A severe sense of impending ridicule has been a big stumbling block for many people in deeply discussing Ufology, even among friends. My circle of friends, though small, seems less pretentious than some, and as such I obviously feel free enough to tackle the subject. I have a spectrum that starts with folks such as the residents of the Unknown Country, who certainly are convinced of UFO's reality, and ends with the scornful. In my case, the latter population is actually quite sparse. That isn't always the case for everyone, and that is one of the foundation goals of this blog.

The scorn needs to be removed from the discussion, but how?

The scornful suffer from peer pressure to marginalize such things as ufology, as doing so keeps them from confronting uncomfortable concepts. Lately, more and more disturbing and perturbing concepts are filling our worldly experience. As this world fluctuates into this less comfortable state, perhaps this sort of blind-eye mindset will fade.

The stories of strangeness and the previously unconceivable are multiplying, and it's increasingly simple to get bombarded by history at your doorstep, via our copious media exposure. Of course, the media certainly has been a negative force in the past for the most part. The journalistic world is slow to change course, so we'll have a challenge in getting a clear message displayed regarding Ufology. For example, most recently, a story came out about a group that is dissatisfied with the progression FOIA access on UFO's and is going to sue to get the ball rolling again. Every news outlet that even addressed the story did so only as eye-rolling comic relief. It is very disrespectful, and is actually shutting them out of reporting something truly interesting.

So. Before us lies what certainly appears to be a long, dusty, and very cluttered road to legitimacy in Ufology. Along that road we're going to have to enlist each other's aid as best we can, and with a common, focused purpose. Let's start walking


Thursday, October 23, 2003

Fighting The Fear Factor 

Josh at the Unknown Country Message Board sent along this interesting article on the state of Ufology today.
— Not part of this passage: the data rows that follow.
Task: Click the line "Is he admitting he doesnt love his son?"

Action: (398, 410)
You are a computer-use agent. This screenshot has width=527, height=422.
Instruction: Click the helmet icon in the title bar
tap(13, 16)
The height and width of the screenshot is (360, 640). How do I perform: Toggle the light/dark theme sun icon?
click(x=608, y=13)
There are two links:





Thursday, October 16, 2003

Education and the UFO Phenomenon - Revisited 1.0 

I've embarked on a project to start dissecting the book, UFO's - A Scientific Debate, which was a published set of papers and lectures presented at Cornell University in 1968. The main names most associated with that conference are Carl Sagan and Thornton Page.
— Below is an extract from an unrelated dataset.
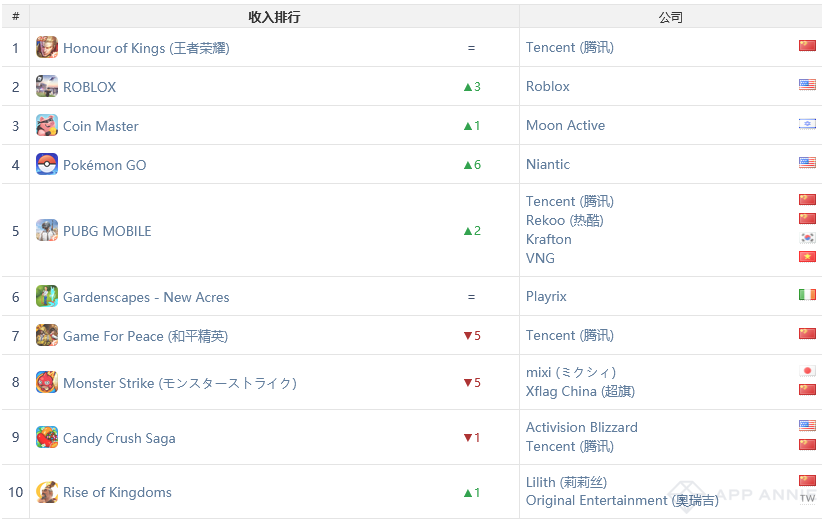Click the Honour of Kings game icon
827x523 pixels.
pyautogui.click(x=47, y=47)
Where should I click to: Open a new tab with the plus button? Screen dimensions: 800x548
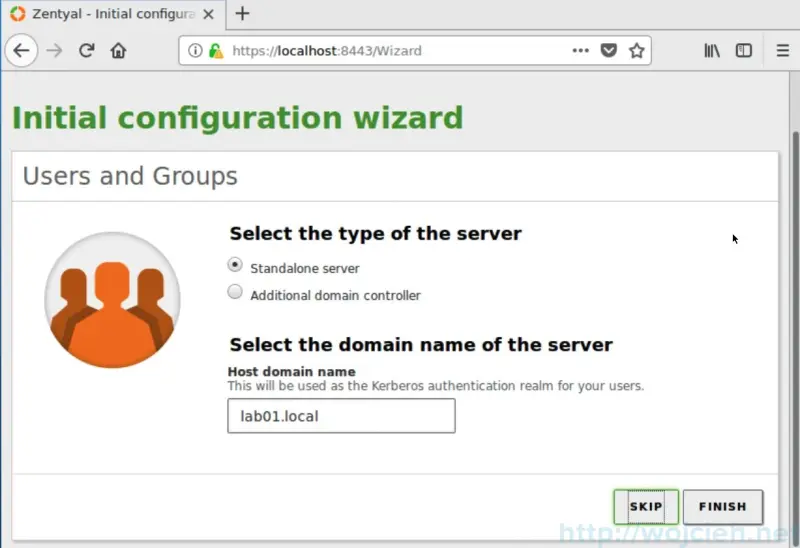[x=242, y=14]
The tone of the book is, for the most part, fairly negative in terms of the UFO subject having any validity. A few items stand out on the side of the Ufologist, such as a very cogent paper by J. Allen Hynek. Otherwise, the review panel was very establishment-science in leaning.

Written some 30-plus years ago, I have wondered how valid the conclusions of the panel would fare today. Technology and things stranger-than-fiction have all increased in number, and should reflect different conclusions than those in the book.
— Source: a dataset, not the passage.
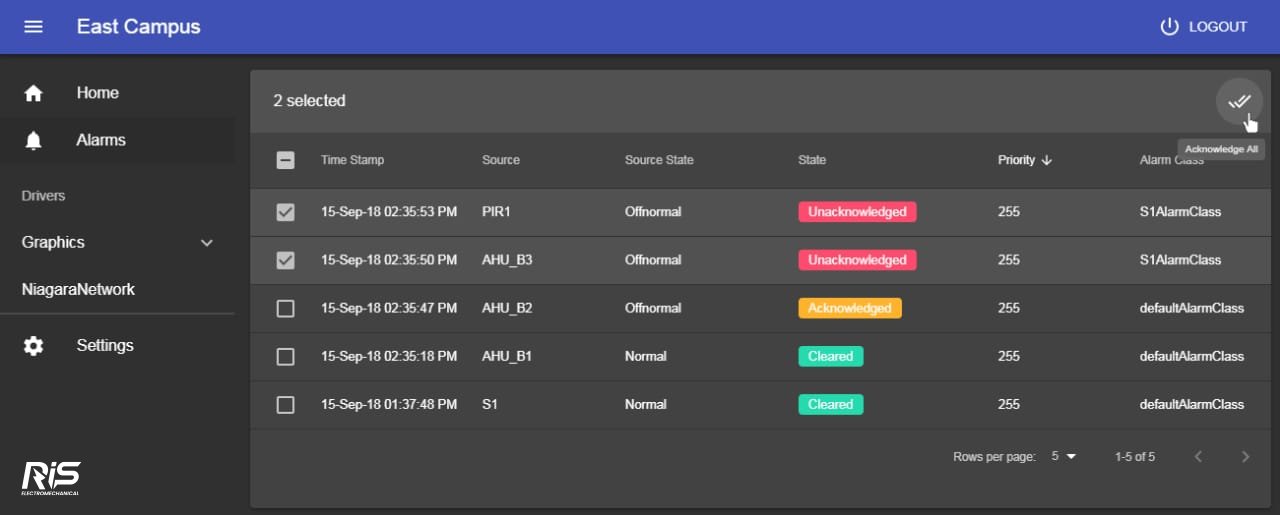This screenshot has height=515, width=1280.
Task: Select Settings in the sidebar
Action: click(x=105, y=346)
For those stumbing in upon these pages of the Falling Leaf, let me state that serious Ufology is not a quest to single-mindedly find "little green men". While it is no stretch to suggest that most ufologists believe in the existence of extra-terrestrials, it is more the aim to simply explain the validity, origin, source, and purpose of UFO's. Regardless of the race of the beings associated with them, be they human or non-human.

The first paper in the UFOASD is "Education and the UFO Phenomenon" by Dr. Page. I will post updates to my dissection as they are available.